Free Concert Raises Awareness About Communications Impairments
The School of Public Health and Health Sciences’ Department of Communications Disorders is hosting a free concert, Broken Chords, Healing Harmonies, to celebrate the transformative power of music and to raise community awareness about communication impairments.
The concert, which is open to the public, will run from 1-2:15 p.m. Saturday, March 30 at the Northampton Center for the Arts, 33 Hawley St.
Featuring works by Ravel, Ives, Vaughan Williams, Beethoven and Mendelssohn, the concert will culminate in a performance by the Healing Harmonies choir, comprised of students, alumni, faculty and community members living with communication challenges. The choir is led by Shelley Roberts, a UMass alumna with advanced training in leading choirs to benefit individuals with communication disorders.

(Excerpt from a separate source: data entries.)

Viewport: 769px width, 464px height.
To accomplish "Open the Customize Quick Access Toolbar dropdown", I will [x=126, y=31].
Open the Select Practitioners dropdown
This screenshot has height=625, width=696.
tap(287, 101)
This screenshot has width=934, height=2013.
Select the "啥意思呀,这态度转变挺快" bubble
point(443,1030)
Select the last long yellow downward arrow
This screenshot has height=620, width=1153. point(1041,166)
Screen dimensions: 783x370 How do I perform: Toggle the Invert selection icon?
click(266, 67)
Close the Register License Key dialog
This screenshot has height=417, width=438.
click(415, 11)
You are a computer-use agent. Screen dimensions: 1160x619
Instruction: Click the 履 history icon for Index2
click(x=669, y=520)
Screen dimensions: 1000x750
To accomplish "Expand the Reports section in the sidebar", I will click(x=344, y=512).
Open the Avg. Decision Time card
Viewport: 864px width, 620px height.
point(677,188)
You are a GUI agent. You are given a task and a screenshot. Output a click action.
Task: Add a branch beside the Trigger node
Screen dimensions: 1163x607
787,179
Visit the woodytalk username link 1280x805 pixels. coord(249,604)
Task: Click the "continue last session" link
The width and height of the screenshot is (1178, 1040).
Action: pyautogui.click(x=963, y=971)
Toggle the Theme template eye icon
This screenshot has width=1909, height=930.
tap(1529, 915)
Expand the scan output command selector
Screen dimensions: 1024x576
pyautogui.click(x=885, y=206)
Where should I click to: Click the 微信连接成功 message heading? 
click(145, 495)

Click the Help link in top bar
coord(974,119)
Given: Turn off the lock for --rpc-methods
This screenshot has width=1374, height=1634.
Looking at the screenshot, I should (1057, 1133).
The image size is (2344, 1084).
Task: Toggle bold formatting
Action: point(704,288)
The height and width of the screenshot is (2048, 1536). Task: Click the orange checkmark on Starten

“Our primary goal is to shine a light on the diversity of clients with neurogenic communication impairments who are served by the department and our amazing graduate students, and the transformative, healing power of music in neurorehabilitation,” says Lisa Sommers, clinical assistant professor and clinic director of the department’s Center for Language, Speech and Hearing.
Christian Schwebler, a graduate student in speech-language pathology and former opera singer, is organizing the concert and also will perform. He says the process builds community. “In rehearsal, we gather to improve breath support and vocal quality. We learn songs, and we get to practice them together. There has been a secondary benefit to recruiting this heterogenous mixture of people from all walks of life—new connections and relationships get to form in the most unexpected and surprising fashion.”
Many of the composers featured in the program lived with aphasia, dementia, unilateral hearing loss or bilateral hearing loss. “Despite their conditions, these composers retained a profound connection to music to the very end of their lives,” Schwebler notes.
The concert is made possible, in part, by a grant from the UMass Arts Council.